The Federal Reserve is finalizing a far-reaching mortgage proposal that would ban certain lending practices and apply to the lightly regulated subprime mortgage specialists that proliferated during the recent housing boom.
The proposal, expected in two weeks, is emerging as the most muscular use of regulatory power at the central bank since Fed Chairman Ben Bernanke took office in early 2006.
It is expected to target certain prepayment penalties as well as loans that don't escrow taxes and insurance. The plan also targets low-documentation loans and loans that are made regardless of a borrower's ability to make payments, Fed officials have said.
"These rules would apply to subprime loans offered by any mortgage lender," Bernanke said during Congressional testimony last month.
The Fed's unique power in this area, which it has never used broadly before, could affect the outcome of broader mortgage legislation pending in Congress.
Some community groups don't want the Fed to push too hard, arguing this would deter lawmakers from passing the more sweeping reforms to penalize abusive lenders. Many bankers, by contrast, hope the pending Fed rules will deter Congress from acting.

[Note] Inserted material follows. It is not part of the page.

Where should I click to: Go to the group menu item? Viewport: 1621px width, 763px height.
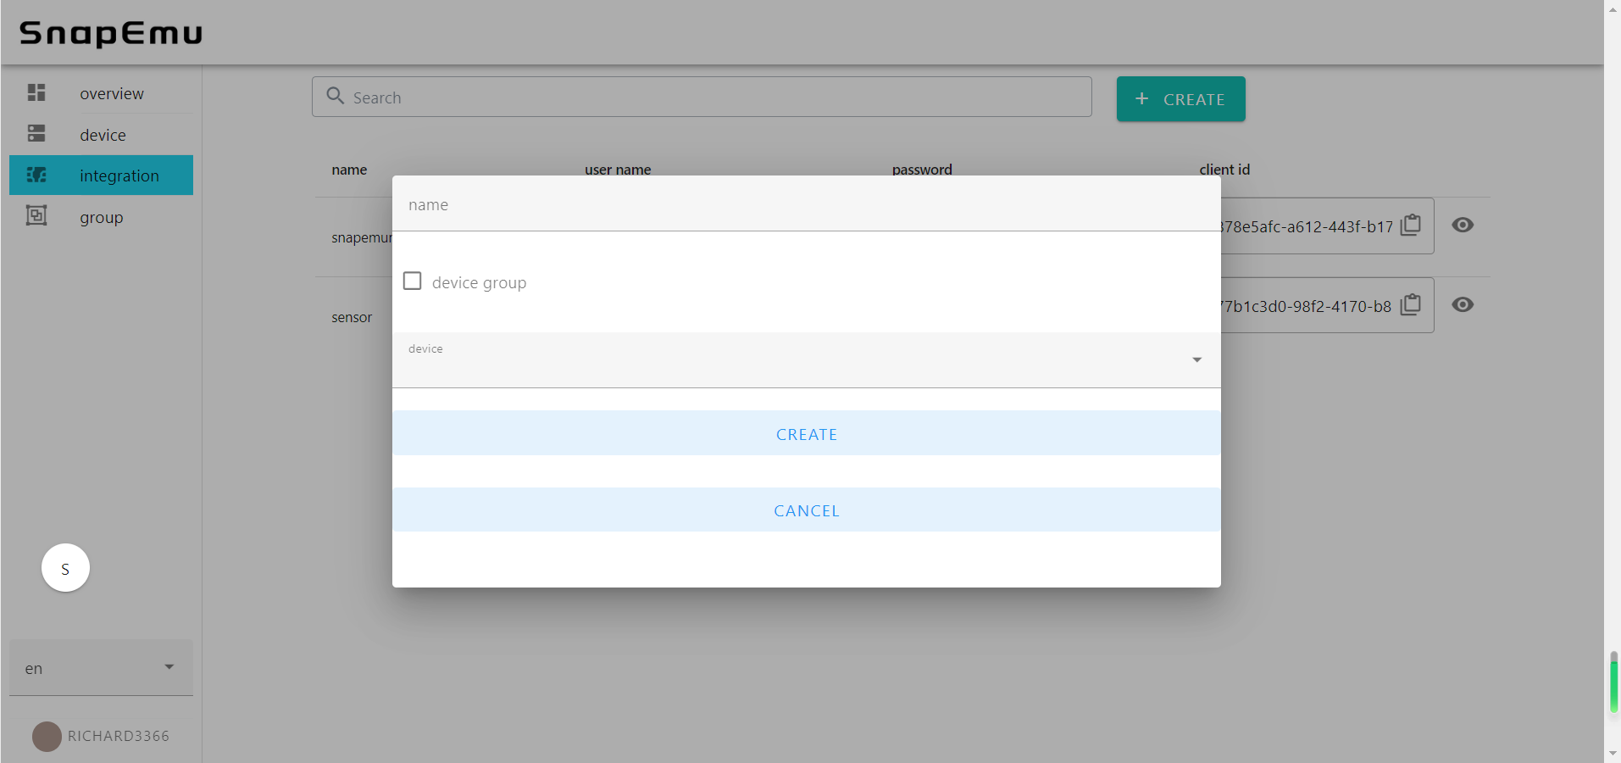102,218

Senate Banking Committee Chairman Christopher Dodd, D-Conn., has said he will wait to see what the Fed does before deciding whether to pursue a new law.
This issue was on the table at a breakfast meeting last month between Bernanke, other central bank officials, civil rights activist Rev. Jesse Jackson, and John Taylor, president of the National Community Reinvestment Coalition.

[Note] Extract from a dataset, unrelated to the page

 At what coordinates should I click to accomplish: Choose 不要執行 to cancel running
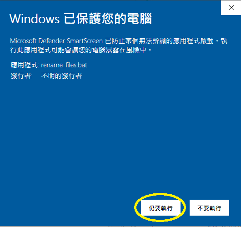tap(209, 208)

At the two-hour meeting, Taylor warned Bernanke that the Fed's regulatory proposal could scare off legislation. Taylor favors new legislation to impose penalties on Wall Street firms that finance certain loans.
"He recognized the comment, and he nodded, but he was pretty mum about it," Taylor said.
The Fed's rulemaking has been proceeding as mortgage and housing markets have worsened this year, with much attention focused on separate efforts by Democrats on Capitol Hill and Republicans in the Bush administration to help homeowners weather the turmoil.
Of all the pending public policy proposals aimed at market problems, the Fed's has the best chance of ultimately being implemented. It only needs the approval of four board governors —not Congress or the White House.
Taylor described Bernanke as "refreshingly knowledgeable" about the issues but said the central bank chief was careful not to tip his hand. "We couldn't get any indications of what his intentions were," Taylor said.
Banking industry officials also say they can't predict the Fed's plans.
"They've been very tightlipped, and in this environment, probably rightfully so," said James Ballentine, director of grassroots and community outreach at the American Bankers Association. "We're watching closely to see what comes out of this proposal because I think it will dictate whether legislation is going to occur in this Congress or not."
The Home Ownership and Equity Protection Act of 1994 authorized the Fed to prohibit loan practices that the central bank deemed "unfair, deceptive, or designed to evade" the law. But to date, the Fed had only moved to ban certain practices on "high cost" loans. That meant that the restrictions only applied to a very small number of mortgages — just 0.1 percent of the loans made last year were covered by the law.
But as the credit problems intensified this year, Democrats on Capitol Hill increasingly chastised the Fed for its failure to use its authority more aggressively. In July, Bernanke told Congress that the Fed would likely finally use its powers in this area and he promised a proposal by the end of the year. On Thursday, Fed Governor Randall Kroszner said the proposal would come in the next two weeks.
The major question facing the Fed is how wide it will cast a net to prohibit certain mortgage practices. Unlike other bank regulators, the Fed has authority to target loan practices at both state and federally licensed lenders. But it likely cannot prohibit practices by Wall Street investors, an approach that many consumer advocates such as Taylor said is necessary to ensure widespread reform.
"The Fed will be hard pressed to enforce this rule against important members who are part of the problem here, and that includes Wall Street," Taylor said.